* [THE REQUEST]: Arrange every line of the records below as a numbered list, skipping blank lines and leaving out the pictures.

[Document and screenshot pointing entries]
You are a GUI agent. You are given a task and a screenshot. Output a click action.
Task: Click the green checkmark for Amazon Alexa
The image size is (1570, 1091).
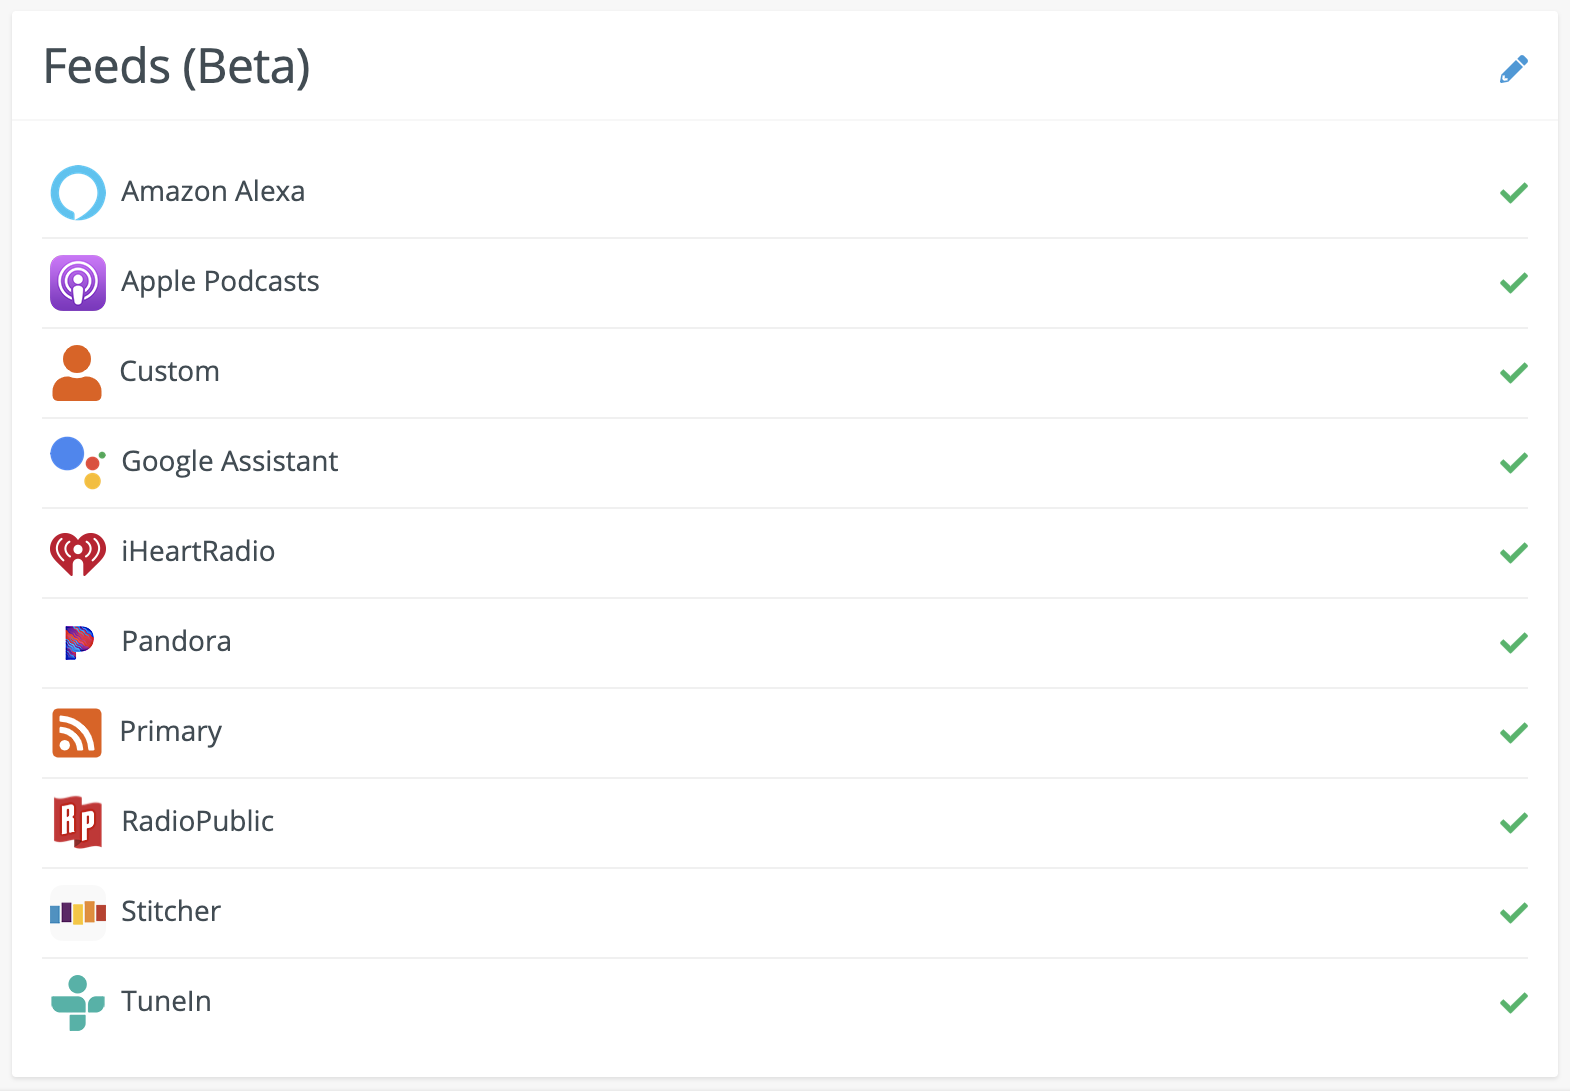coord(1513,192)
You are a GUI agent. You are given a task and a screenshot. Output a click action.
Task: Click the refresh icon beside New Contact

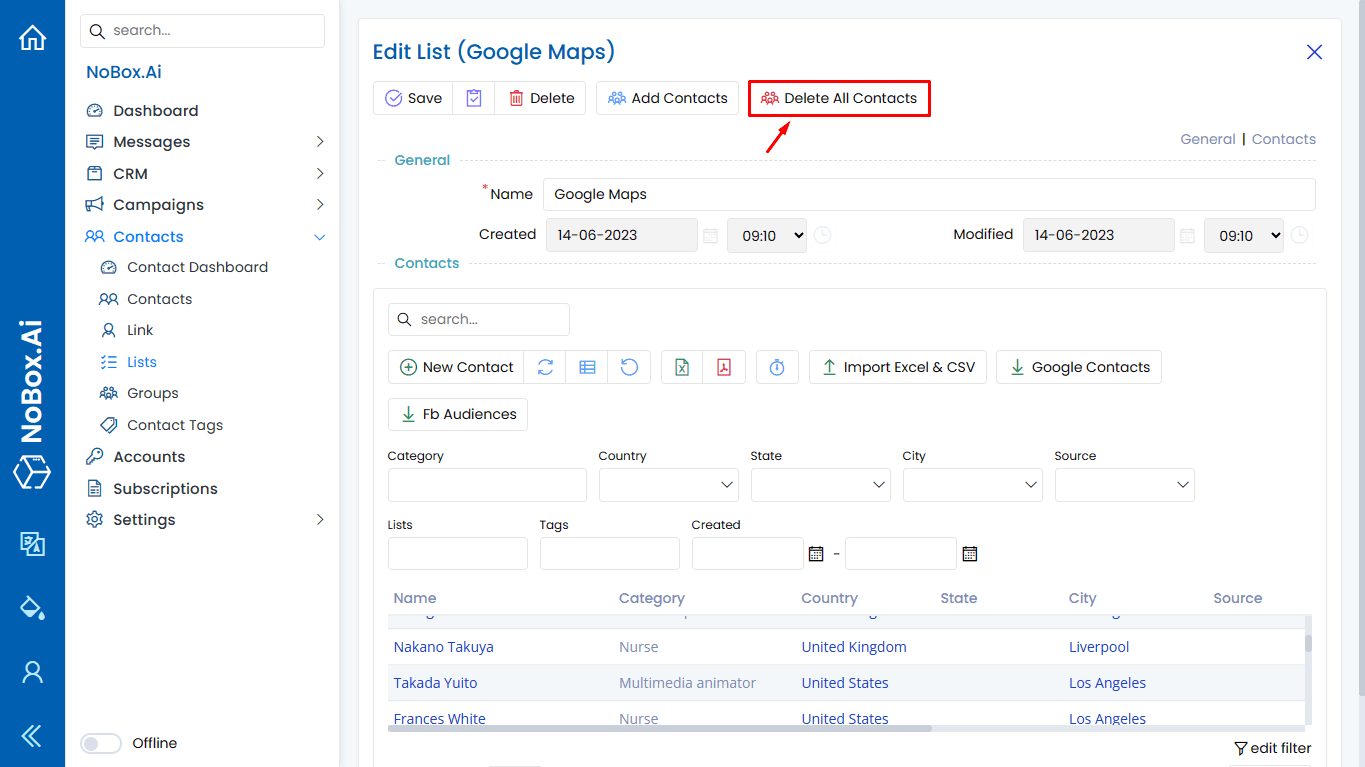pos(544,367)
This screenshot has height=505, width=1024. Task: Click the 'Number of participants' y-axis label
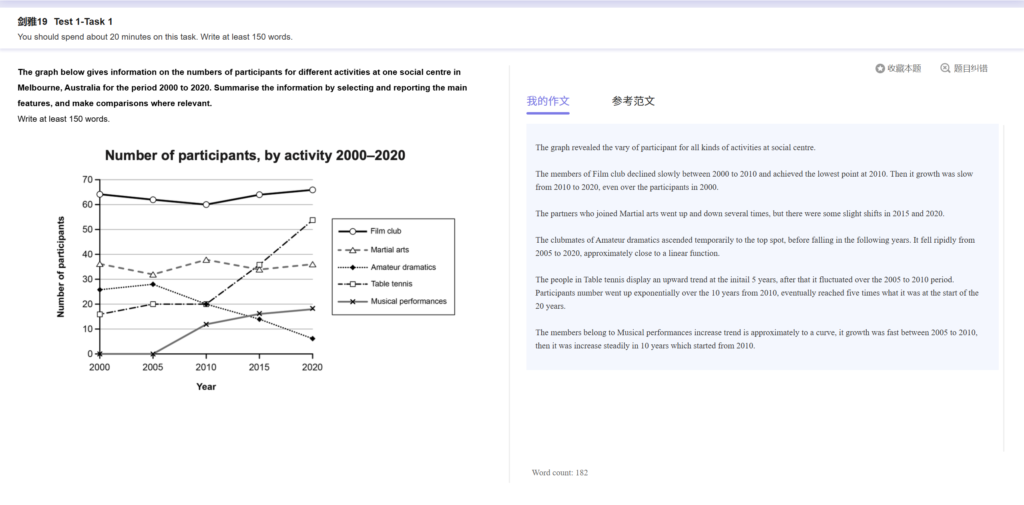[x=61, y=266]
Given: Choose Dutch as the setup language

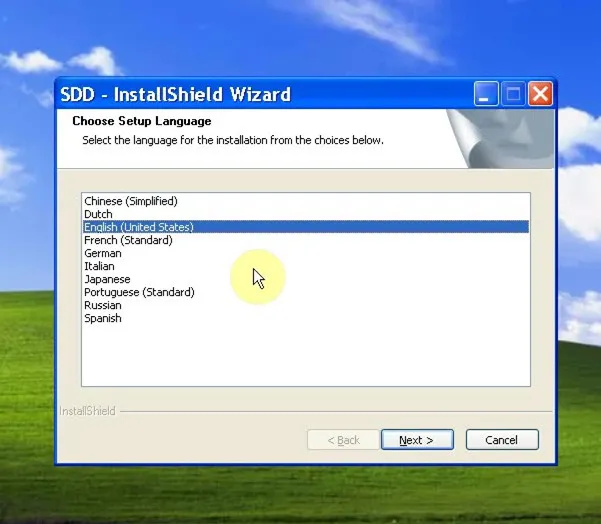Looking at the screenshot, I should pos(98,214).
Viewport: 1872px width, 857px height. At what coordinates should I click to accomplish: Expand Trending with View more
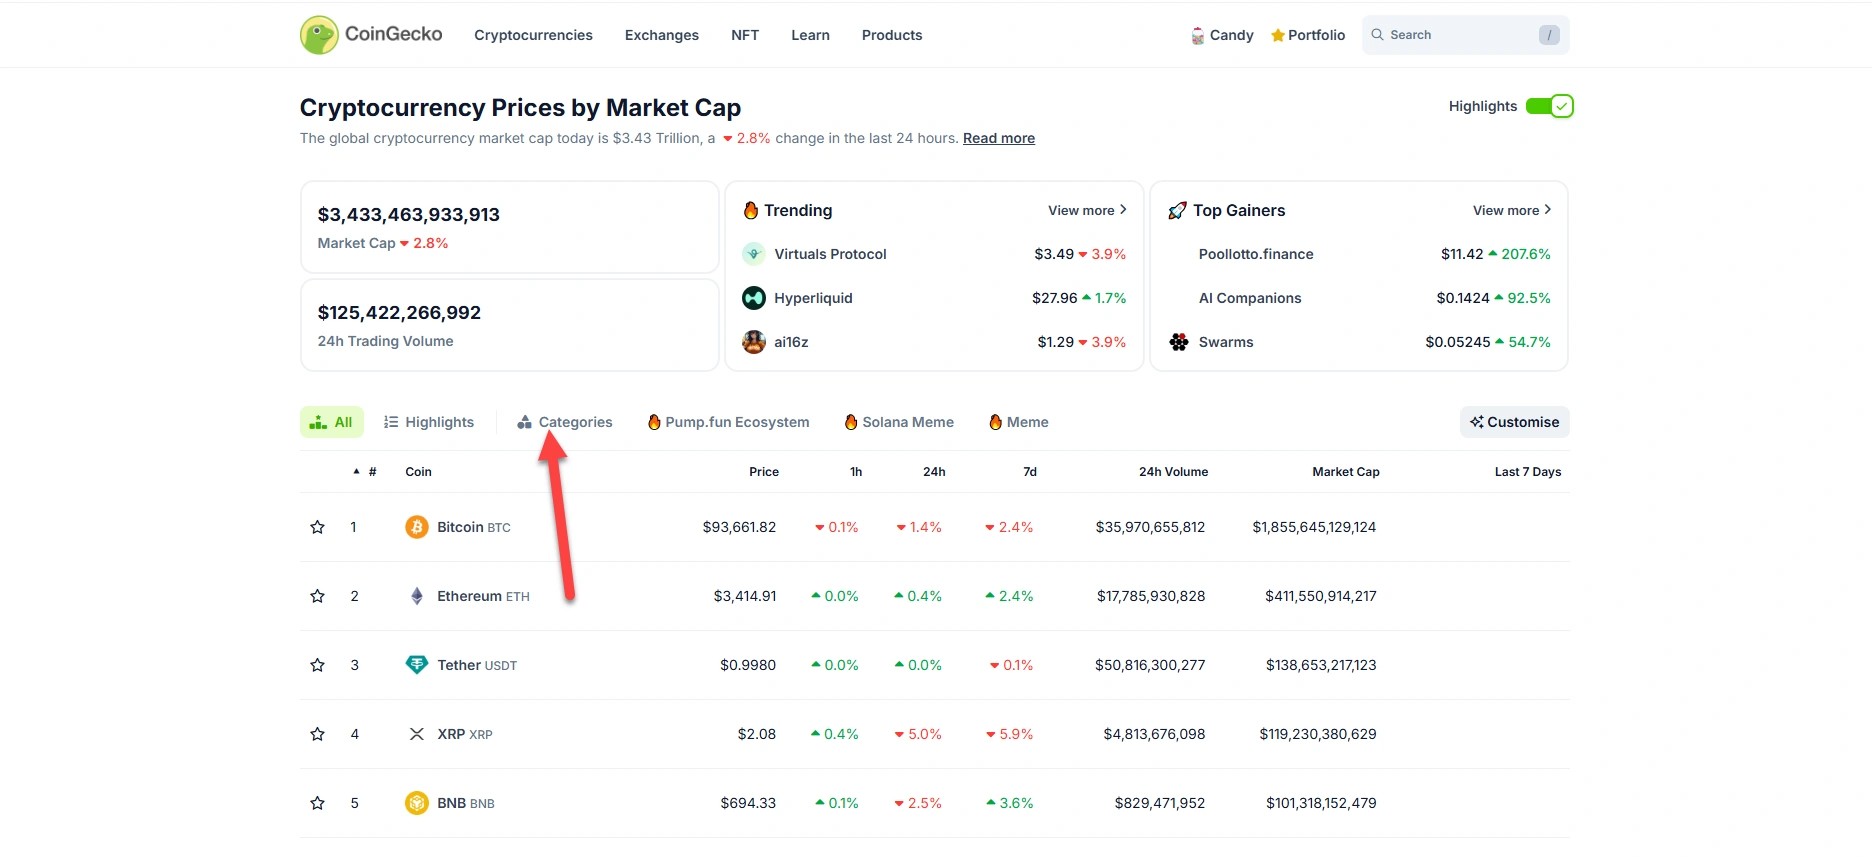(1086, 210)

* [SOLUTION TO THE EXERCISE]:
1. You are a GUI agent. You are given a task and a screenshot. Output a click action.
2. Task: Click the green checkmark for Amazon Alexa
3. The image size is (1570, 1091).
4. coord(1513,192)
5. You are a GUI agent. You are given a task and a screenshot. Output a click action.
6. Task: Click the refresh icon beside New Contact
7. pos(544,367)
8. This screenshot has height=505, width=1024. Task: Click the 'Number of participants' y-axis label
9. [x=61, y=266]
10. Given: Choose Dutch as the setup language
11. Looking at the screenshot, I should pos(98,214).
12. Viewport: 1872px width, 857px height. At what coordinates should I click to accomplish: Expand Trending with View more
13. (1086, 210)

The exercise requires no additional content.